“Dia lagi, dia lagi! Mengapa kamu tak pindah divisi saja?” serang bibir dipoles lipstik merah muda itu. “Kamu terlalu penurut. Sesekali kamu harus berani!” Perempuan itu meradang dengan kepasrahanku. Kalimat terakhirnya jelas-jelas menunjuk hidungku sebagai seorang pengecut.
Amarahku sedikit bergolak. Tapi aku tak mau merusak momen ini. Aku harus menahan diri. Sebisa mungkin. Sebagai seorang perempuan yang karirnya melesat, mungkin sulit baginya untuk memahamiku. Bertahun-tahun bekerja, masih saja betah berada di kursi yang sama. Nihil promosi tapi masih setia manggut-manggut.
“Sudahlah, nanti kucoba saranmu pindah divisi. Aku janji,” bujukku. Berharap hatinya mencair dan suasana berubah hangat.
Perempuan itu menatapku lama. “Kuharap, janjimu kali ini tak sia-sia seperti sebelumnya,” ucapnya datar.

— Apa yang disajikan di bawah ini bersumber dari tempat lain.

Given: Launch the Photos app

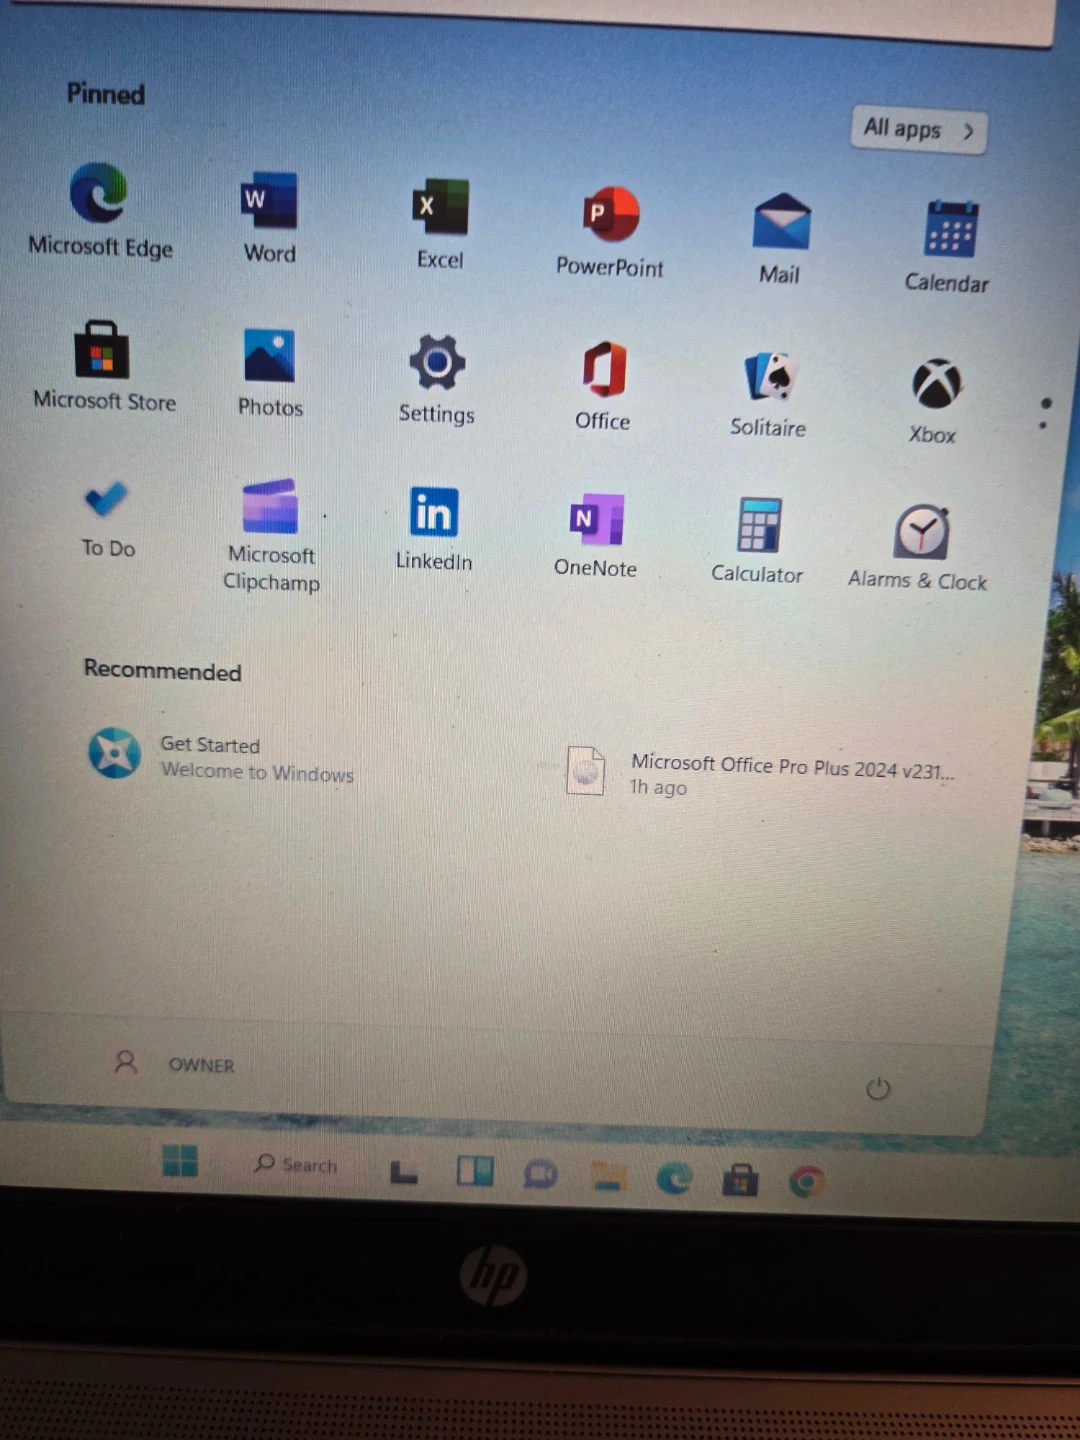Looking at the screenshot, I should pos(270,357).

“Tidak akan. Aku janji,” kataku. Kuraih pundaknya dengan lengan kiri. Rambut terurai itu tergerai di bahuku. “Selamat ulang tahun pernikahan, Sayang,” bisikku. Kami berangkulan mesra. Janji yang bergaung di pikiranku kuhalau agar segera enyah. Setidaknya, untuk sementara.
***
“Pak Andi, saya yakin Anda bisa menyimpan rahasia ini,” suara berat itu menekanku. “Anda tidak akan mengecewakan saya, bukan?” Pertanyaan itu lagi-lagi menggema di telingaku. Membuat dinding-dinding ruangan ini terlihat memuakkan.
Kami berdua sedang menatap monitor di meja si bos besar. Sederet angka-angka tertera di sana. Tentu saja melebihi seharusnya. Batinku mulai gelisah. Tapi biasanya ini takkan berlangsung lama. Selalu kubiarkan si bos besar menjadi pemenangnya dengan satu anggukan dan aku berakhir menjadi pecundang yang tersiksa dalam mimpi buruk berkepanjangan.

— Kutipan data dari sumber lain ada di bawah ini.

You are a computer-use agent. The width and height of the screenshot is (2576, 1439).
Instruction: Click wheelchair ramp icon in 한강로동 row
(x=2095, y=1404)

Melihat kebisuanku, seringai iblis hadir di wajah lelaki tambun itu. Ia berdehem lalu melibas keraguanku dengan kalimat pamungkas, “Ingat, promosi masih menanti Anda...”
Hentikan sandiwara basimu! Nyaris saja kalimat itu meloncat keluar mulutku. Sudah ratusan kali kudengar janji kosong itu. Janji yang diucapkan hanya agar aku mengikuti keserakahannya. Juga ambisi-ambisinya. Membuatku menjadi manusia dungu yang hanya bisa mengangguk dan berkata ya. Tapi... semua kemarahan itu terkunci di sekat leherku. Berhenti di sana.
“Bagaimana?” Pertanyaan itu kini bernada memaksa. “Pak Andi tetap dapat bagian seperti yang sudah-sudah. Tenang saja.”